▶ _EXTRACTED TEXT_
Definition of stages

Clinical stage defined in this way is simple to apply and has several useful properties. First, each stage tends to be reached on average at a consistent proportion of the way through the disease (with Stage 1, symptom onset, anchored at disease proportion 0, and Stage 5, death, anchored at disease proportion 1), so that Stage 2 is reached on average 0.38, Stage 3, 0.61, Stage 4A, 0.77 and Stage 4B, 0.80 through the disease. Second, stages would be expected to only occur in order, without reversion to earlier stages. It is possible to skip stages but only forwards. Third, clinical stage correlates well with overall functional scores derived from the Revised ALS Functional Rating Scale (ALSFRS-R), the Hospital Anxiety and Depression Scale (HADS) and the EQ-5D scale measuring quality of life and health utility.3 Fourth, since the disease progresses at greatly varying rates between individuals with ALS,4 ,5 direct meaningful comparisons between patients at equivalent stages can be made regardless of rate of disease progression. Fifth, clinical trials can usefully examine change in functional scores against clinical stage, providing a method for the evaluation of drug effects on function.

A further useful property would be the ability to use clinical stage as a secondary endpoint in clinical trials. An effective drug would be expected to prolong time in earlier stages compared with later stages. This is particularly important since simply prolonging life in a late stage of ALS is not desirable, so a method to demonstrate objectively the point at which a drug is effective is essential.

We therefore used information from two Phase 3 clinical trials of drug therapies in ALS to determine the length of time patients spent in each clinical stage, its range and the transition patterns to subsequent stages.


Data sources

Databases of ALS patients who had participated in the Mito Target clinical trial, a double-blind randomised placebo-controlled parallel group trial of olesoxime in ALS,6 and the LiCALS clinical trial, a double-blind randomised placebo-controlled parallel group trial of lithium carbonate in ALS,7 ,8 were analysed. The LiCALS study was ethically approved by the South East Research Ethics Committee, with the reference number 09/H1102/15 (Eudract number: 2008-006891-31). The Mito Target study was ethically approved by the Comité de Protection des Personnes Ile de France VI—GH Pitié Salpétrière with the reference number 122-08 (Eudract 2008-007320-25). The recruitment criteria for the LiCALS trial7 and the Mito Target trial were similar, and both studies recruited patients with a clinical diagnosis of laboratory-supported probable, probable or definite ALS according to the revised version of the El Escorial World Federation of Neurology criteria.9 This study was classified as a secondary analysis of fully anonymised pre-existing clinical trial data by the King’s College London Psychiatry, Nursing and Midwifery Research and Ethics Subcommittee and therefore did not require ethical approval.

Patients were classified as having limb-onset, bulbar-onset or respiratory-onset ALS. For the purposes of analysing durations at each stage, patients with respiratory-onset (<1%) were classified with those with limb-onset due to the common spinal basis of lower motor neuron degeneration.

▶ _ENTRIES SUPPLIED_
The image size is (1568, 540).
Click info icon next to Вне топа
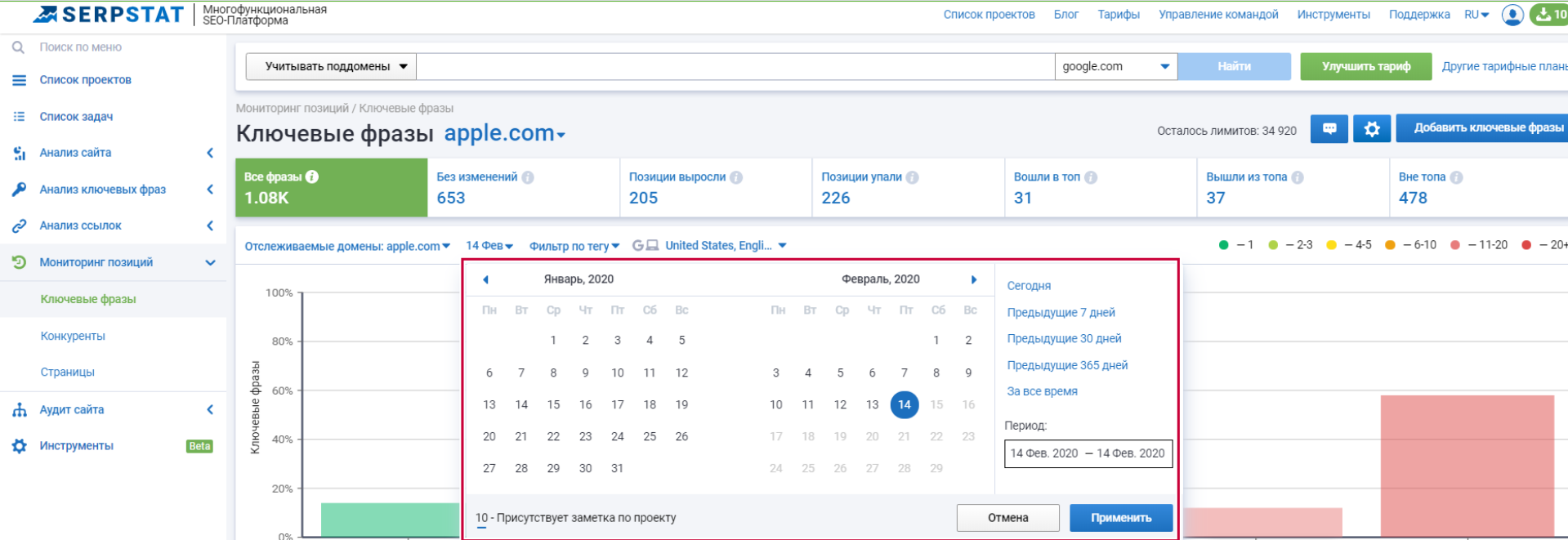[x=1456, y=177]
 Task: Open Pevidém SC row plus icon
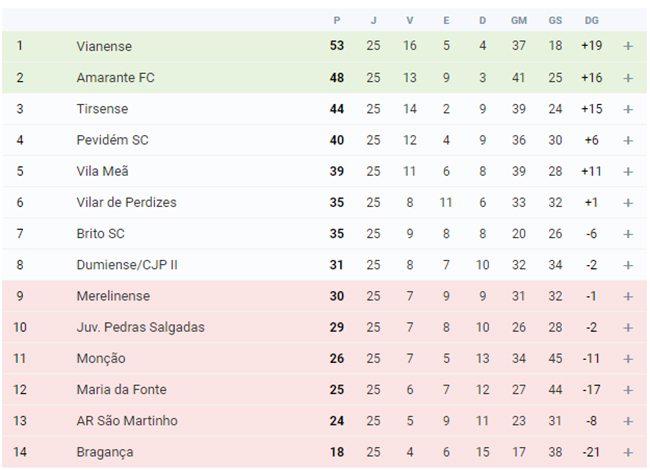[628, 141]
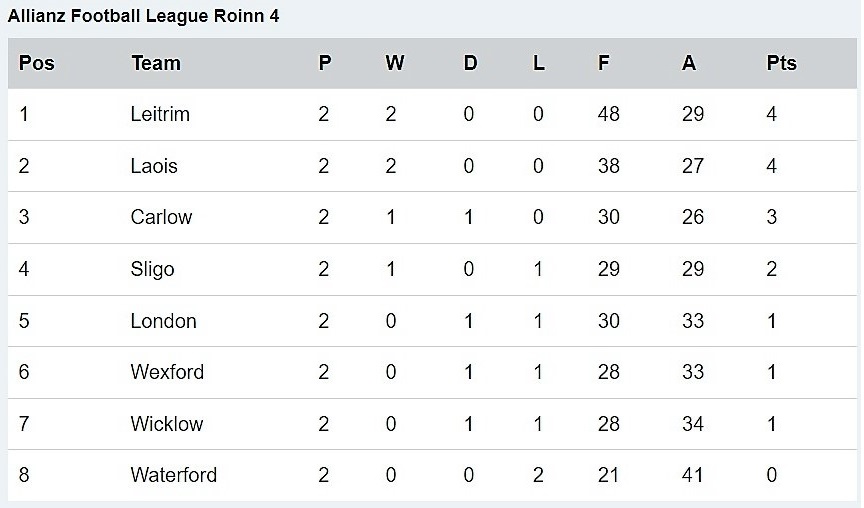Click the Wicklow team name
This screenshot has width=864, height=508.
[x=166, y=424]
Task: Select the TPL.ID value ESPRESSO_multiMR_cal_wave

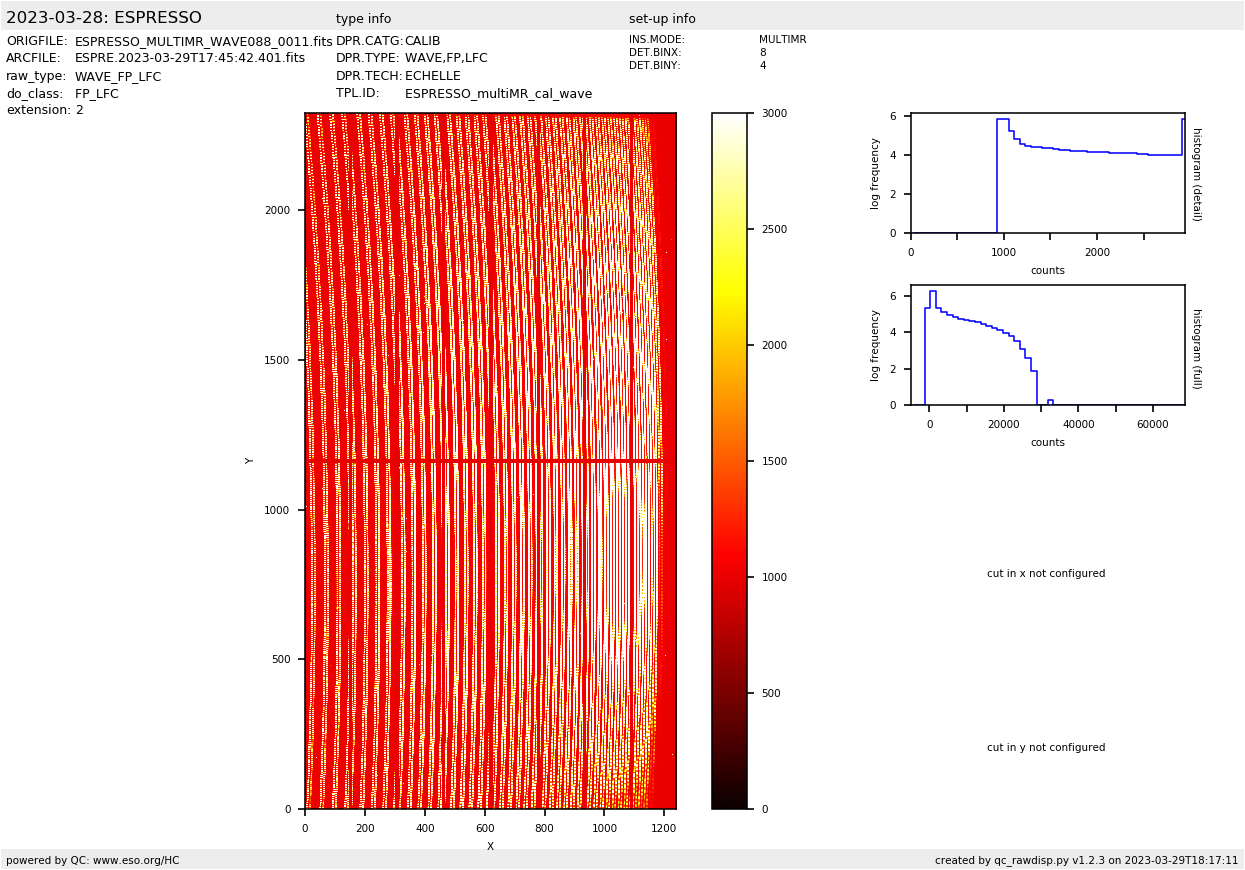Action: click(498, 94)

▶ _PROBLEM STATEMENT_
Update the ALS staging text by rewriting everything from "Patients were classified" down to "motor neuron degeneration.", with "limb-onset" changed to "spinal-onset". The records have no connection to the text on ALS clinical staging.

▶ _ANSWER TO THIS PROBLEM_
Patients were classified as having spinal-onset, bulbar-onset or respiratory-onset ALS. For the purposes of analysing durations at each stage, patients with respiratory-onset (<1%) were classified with those with spinal-onset due to the common spinal basis of lower motor neuron degeneration.